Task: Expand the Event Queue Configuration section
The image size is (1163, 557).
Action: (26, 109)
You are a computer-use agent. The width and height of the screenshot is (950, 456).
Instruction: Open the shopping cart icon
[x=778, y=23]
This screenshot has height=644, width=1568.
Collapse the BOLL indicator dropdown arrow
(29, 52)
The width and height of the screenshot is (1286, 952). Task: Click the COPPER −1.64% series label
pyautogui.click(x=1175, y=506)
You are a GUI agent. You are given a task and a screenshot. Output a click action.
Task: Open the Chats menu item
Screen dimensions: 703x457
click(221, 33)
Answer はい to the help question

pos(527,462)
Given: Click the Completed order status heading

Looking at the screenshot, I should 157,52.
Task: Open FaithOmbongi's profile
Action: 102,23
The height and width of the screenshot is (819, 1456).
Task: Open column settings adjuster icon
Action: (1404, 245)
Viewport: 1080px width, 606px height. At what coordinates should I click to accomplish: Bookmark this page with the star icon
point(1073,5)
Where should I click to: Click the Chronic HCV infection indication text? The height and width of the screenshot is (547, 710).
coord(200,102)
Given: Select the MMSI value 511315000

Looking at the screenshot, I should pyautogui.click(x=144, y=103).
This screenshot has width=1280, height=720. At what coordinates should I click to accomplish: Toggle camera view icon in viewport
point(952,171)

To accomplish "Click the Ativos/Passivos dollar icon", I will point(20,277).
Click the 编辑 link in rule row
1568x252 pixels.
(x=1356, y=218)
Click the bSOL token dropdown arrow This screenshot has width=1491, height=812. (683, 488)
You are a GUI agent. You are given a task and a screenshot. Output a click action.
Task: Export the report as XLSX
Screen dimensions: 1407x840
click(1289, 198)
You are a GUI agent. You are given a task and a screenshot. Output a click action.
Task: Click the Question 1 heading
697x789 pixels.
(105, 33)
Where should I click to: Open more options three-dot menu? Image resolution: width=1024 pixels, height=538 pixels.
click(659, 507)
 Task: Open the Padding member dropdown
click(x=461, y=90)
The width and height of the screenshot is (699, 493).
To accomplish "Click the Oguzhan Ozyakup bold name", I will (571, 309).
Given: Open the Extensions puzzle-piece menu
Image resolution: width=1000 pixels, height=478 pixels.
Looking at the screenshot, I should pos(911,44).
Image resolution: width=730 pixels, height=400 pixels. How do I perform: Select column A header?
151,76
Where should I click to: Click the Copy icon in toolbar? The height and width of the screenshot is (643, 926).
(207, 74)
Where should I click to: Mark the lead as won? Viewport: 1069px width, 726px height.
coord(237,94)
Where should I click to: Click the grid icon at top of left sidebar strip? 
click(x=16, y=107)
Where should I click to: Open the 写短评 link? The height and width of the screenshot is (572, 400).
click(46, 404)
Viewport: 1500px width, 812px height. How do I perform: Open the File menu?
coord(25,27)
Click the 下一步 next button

_ _ _

EXERCISE PROMPT » Exactly as written, set down all of the material.

RESPONSE TO THIS TASK »
Task: Expand the Event Queue Configuration section
The image size is (1163, 557).
Action: (26, 109)
You are a computer-use agent. The width and height of the screenshot is (950, 456).
Instruction: Open the shopping cart icon
[x=778, y=23]
This screenshot has height=644, width=1568.
Collapse the BOLL indicator dropdown arrow
(29, 52)
The width and height of the screenshot is (1286, 952). Task: Click the COPPER −1.64% series label
pyautogui.click(x=1175, y=506)
You are a GUI agent. You are given a task and a screenshot. Output a click action.
Task: Open the Chats menu item
Screen dimensions: 703x457
click(221, 33)
Answer はい to the help question

pos(527,462)
Given: Click the Completed order status heading

Looking at the screenshot, I should 157,52.
Task: Open FaithOmbongi's profile
Action: 102,23
The height and width of the screenshot is (819, 1456).
Task: Open column settings adjuster icon
Action: (1404, 245)
Viewport: 1080px width, 606px height. At what coordinates should I click to accomplish: Bookmark this page with the star icon
point(1073,5)
Where should I click to: Click the Chronic HCV infection indication text? The height and width of the screenshot is (547, 710).
coord(200,102)
Given: Select the MMSI value 511315000

Looking at the screenshot, I should pyautogui.click(x=144, y=103).
This screenshot has width=1280, height=720. At what coordinates should I click to accomplish: Toggle camera view icon in viewport
point(952,171)

To accomplish "Click the Ativos/Passivos dollar icon", I will point(20,277).
Click the 编辑 link in rule row
1568x252 pixels.
(x=1356, y=218)
Click the bSOL token dropdown arrow This screenshot has width=1491, height=812. (683, 488)
You are a GUI agent. You are given a task and a screenshot. Output a click action.
Task: Export the report as XLSX
Screen dimensions: 1407x840
click(1289, 198)
You are a GUI agent. You are given a task and a screenshot. Output a click action.
Task: Click the Question 1 heading
697x789 pixels.
(105, 33)
Where should I click to: Open more options three-dot menu? Image resolution: width=1024 pixels, height=538 pixels.
click(659, 507)
 Task: Open the Padding member dropdown
click(x=461, y=90)
The width and height of the screenshot is (699, 493).
To accomplish "Click the Oguzhan Ozyakup bold name", I will (571, 309).
Given: Open the Extensions puzzle-piece menu
Image resolution: width=1000 pixels, height=478 pixels.
Looking at the screenshot, I should pos(911,44).
Image resolution: width=730 pixels, height=400 pixels. How do I perform: Select column A header?
151,76
Where should I click to: Click the Copy icon in toolbar? The height and width of the screenshot is (643, 926).
(207, 74)
Where should I click to: Mark the lead as won? Viewport: 1069px width, 726px height.
coord(237,94)
Where should I click to: Click the grid icon at top of left sidebar strip? 
click(x=16, y=107)
Where should I click to: Open the 写短评 link? The height and width of the screenshot is (572, 400).
click(46, 404)
Viewport: 1500px width, 812px height. How do I perform: Open the File menu?
coord(25,27)
Click the 下一步 next button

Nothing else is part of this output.